Ce type de problème appelle une vigilance accrue dans la conception des services réseau. Les opérateurs ne peuvent se contenter de déployer des mécanismes standards en supposant que leurs protections implicites suffisent. Chaque étape doit être auditée, chaque identité permanente doit être protégée ou remplacée par un pseudonyme.
Pour les abonnés, la mitigation immédiate consiste à supprimer manuellement le réseau FreeWifi_Secure de la liste des connexions automatiques de leur téléphone. Cela évite toute tentative de connexion et donc toute fuite d’IMSI. La mise à jour de firmware de Free doit supprimer la diffusion du SSID sur les Freebox anciennes, ce qui mettra fin au problème côté infrastructure. Mais l’épisode rappelle que les utilisateurs ne doivent pas considérer les mécanismes de connexion « invisibles » comme infaillibles.
Du côté des opérateurs, la leçon est claire : l’implémentation de standards tels que l’EAP-SIM doit inclure systématiquement la protection des identités. La non-application de ces mécanismes n’est pas un simple détail, mais une faille de confidentialité majeure.

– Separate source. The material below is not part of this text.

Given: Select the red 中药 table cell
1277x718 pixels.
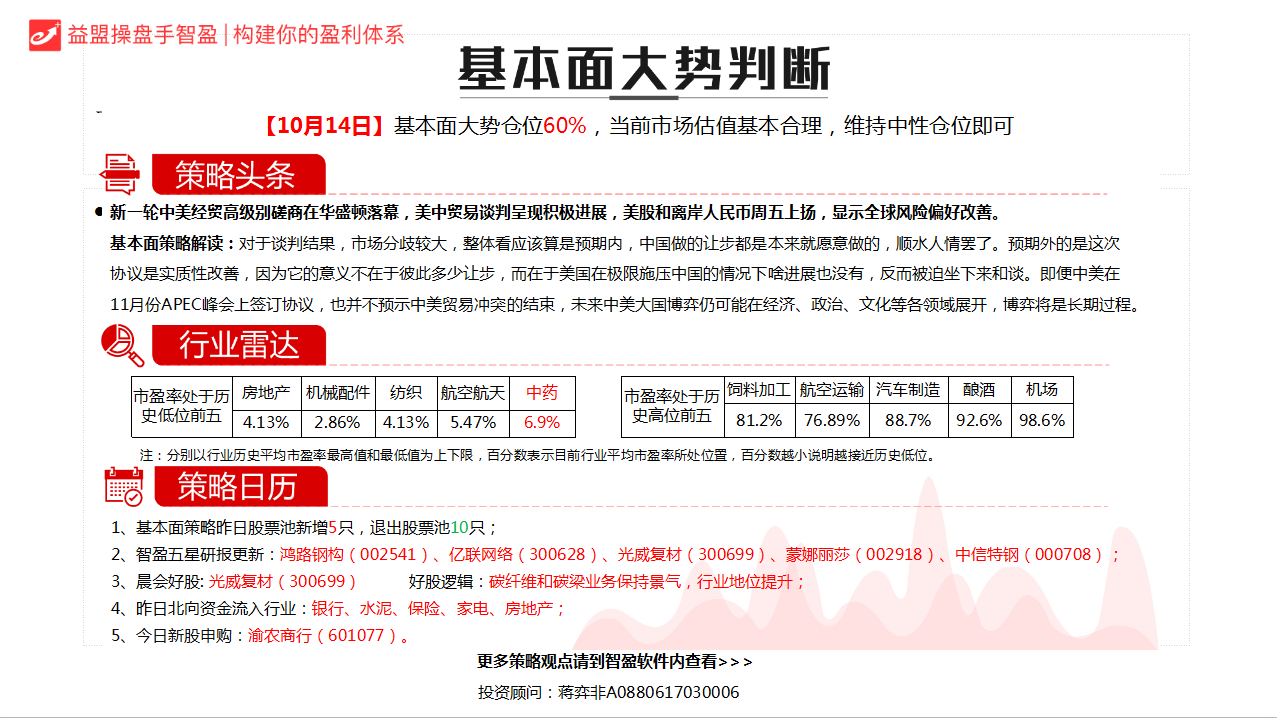Looking at the screenshot, I should point(542,393).
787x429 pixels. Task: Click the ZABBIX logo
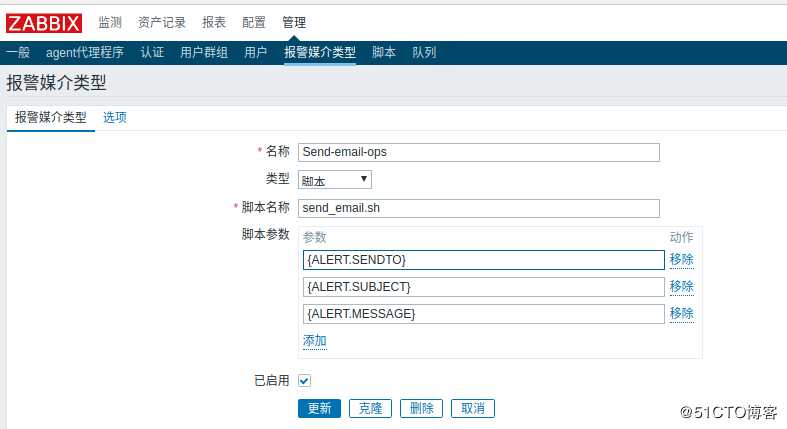(45, 22)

Cette affaire traitée avec intelligence et efficacité ne constitue probablement pas un cas isolé. D’autres déploiements de Wi-Fi basé sur la SIM existent dans le monde, notamment dans les contextes de roaming ou de hotspot opérateur. Si ces implémentations n’intègrent pas la gestion des identités temporaires, elles risquent de présenter la même exposition.
Le chercheur souligne que la découverte est survenue presque par hasard, lors d’un test de routine. Cela suggère que d’autres services pourraient receler des vulnérabilités comparables, encore non documentées. Le véritable enjeu est donc méthodologique : intégrer la protection des identités mobiles dans les modèles de menace des opérateurs, auditer régulièrement ces services et anticiper les risques liés à la signalisation.
La conclusion est sans ambiguïté : toute diffusion en clair d’IMSI en dehors du cœur de réseau doit être considérée comme une faille critique.